Elahi is not alone in issuing bold claims. According to a 2000 report for the World Bank titled “Estimating the Effects of Corruption Implications for Bangladesh,” if the country had reduced corruption “to levels existing in transition economies like Poland,” growth in 1990-97 could have risen by more than half.

Real growth of 8.5 percent would put Bangladesh on the same economic trajectory as India, with which it shares a long border, and well on the way to China’s 10.5 percent. But as long as it was business as usual at Chittagong in Bangladesh’s southeast, near the border with Myanmar, Bangladeshi manufacturers could not hope to be competitive on a global scale.

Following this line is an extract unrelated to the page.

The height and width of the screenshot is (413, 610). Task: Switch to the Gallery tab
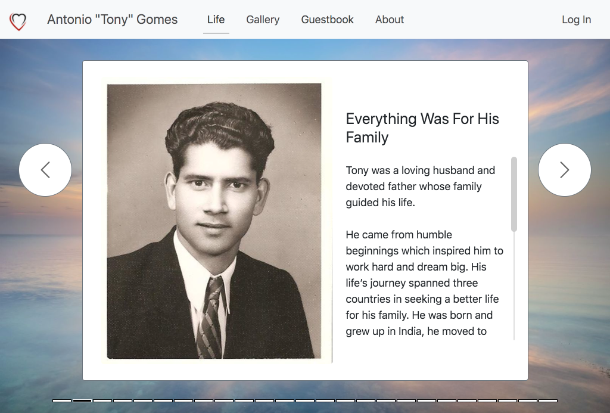(x=263, y=20)
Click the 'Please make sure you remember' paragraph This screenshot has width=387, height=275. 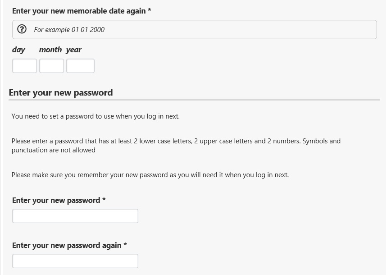tap(150, 175)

Port authorities demanded “speed money,” or bribes, before letting goods pass. And even when officials’ palms had been duly greased, other miscellaneous port delays made it difficult for Bangladeshi companies to complete overseas orders in fewer than 90 days — twice the time needed in No. 1 competitor China, Elahi said.

This began to change after leaders responded to an outbreak of political unrest by imposing a state of emergency on Jan. 11, 2007. An interim government assumed power, arresting scores of politicians and businessmen suspected of shady dealings.

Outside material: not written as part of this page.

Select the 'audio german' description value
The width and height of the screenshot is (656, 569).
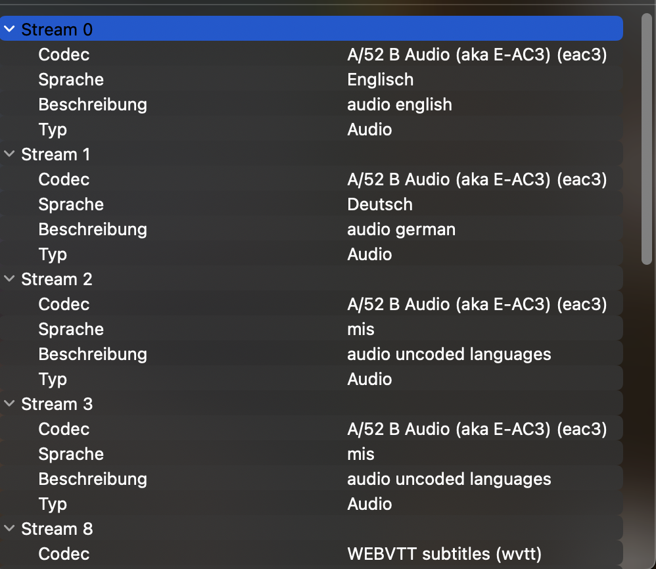(x=401, y=229)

Some Bangladeshis have grumbled about the state of emergency because elections have been suspended until this December. But by slashing red tape the political deep freeze has allowed the caretaker government to cut ships’ waiting time at Chittagong by some 70 percent to four days, giving domestic manufacturers a new edge on such big competitors as China, Elahi said.

Foreign manufacturers still worry about Bangladesh’s underdeveloped infrastructure, but the Bangladesh Export Processing Zone Authority is trying to put their concerns to rest.

For example, at the processing zone in South Halishahar, Chittagong, where Japan’s Op-Seed has its plant, there are plans to put 50 megawatts of new power generation online in September, expand treatment of water waste and beef up high-speed communications networks to enable video conferencing between the eight Export Processing Zones and overseas offices.

Meanwhile, officials said monthly worker wages of some $30 make Bangladesh more competitive than their counterparts in Vietnam, where they said wages were $80, or China, where wages reach $100. The comfortable business environment has attracted manufacturers supplying parts to such blue-chip Japanese companies as Minolta, Sony and Nissan, according to BEPZA.

Removing obstacles to exports at home is one thing, but another important challenge for Bangladesh is to diversify its overseas markets for woven garments and knitwear, which together account for about three-fourths of exports, and other products such as frozen shrimp, leather and goods made of the vegetable fiber jute. Just over half go to the European Union, while about a third travel to the Americas.

On the other hand, Bangladeshi trade officials say Japan, the world’s second-largest economy, absorbs only about 2 percent of exports partly because of stringent requirements to document that goods originated in Bangladesh.

Also, Bangladeshi officials say Japan sets higher quality standards than large Western buyers, making it uneconomical to build relationships with Japan until larger demand emerges.

“Why should I take the extra botheration of having a fully air-conditioned factory for exporting to Japan and the amount of the export order is only $10,000? It’s not feasible,” said Faridul Hassan, director general at the Ministry of Commerce’s Export Promotion Bureau, speaking as a hypothetical exporter slapped with higher requirements to refrigerate export goods.

Conditions are beginning to change, however, as rising labor costs in China, Japan’s largest trading partner, will compel China to up its export prices, Bangladeshi trade officials say.

“Our price is quite competitive in comparison to China and the rest of the world,” said Shahab Ullah, vice chairman of the Export Promotion Bureau. “There is a growing realization among Japanese policymakers that there has to be China, plus one country. They’re looking for it.”

An encouraging sign came during a Bangladeshi trade fair in Japan one year ago. On display were a dozen or so products, including ceramics, ready-made garments, textiles, leather products and jute goods.

Japanese visitors were impressed by the quality, Ullah said. For one, there were immediate “spot” orders worth about $1 million and potential orders twice that value, he said, adding that many of the relationships forged that day have taken root.

“Our commodities are coming up,” Ullah said. “A serious market is in the process of being opened.”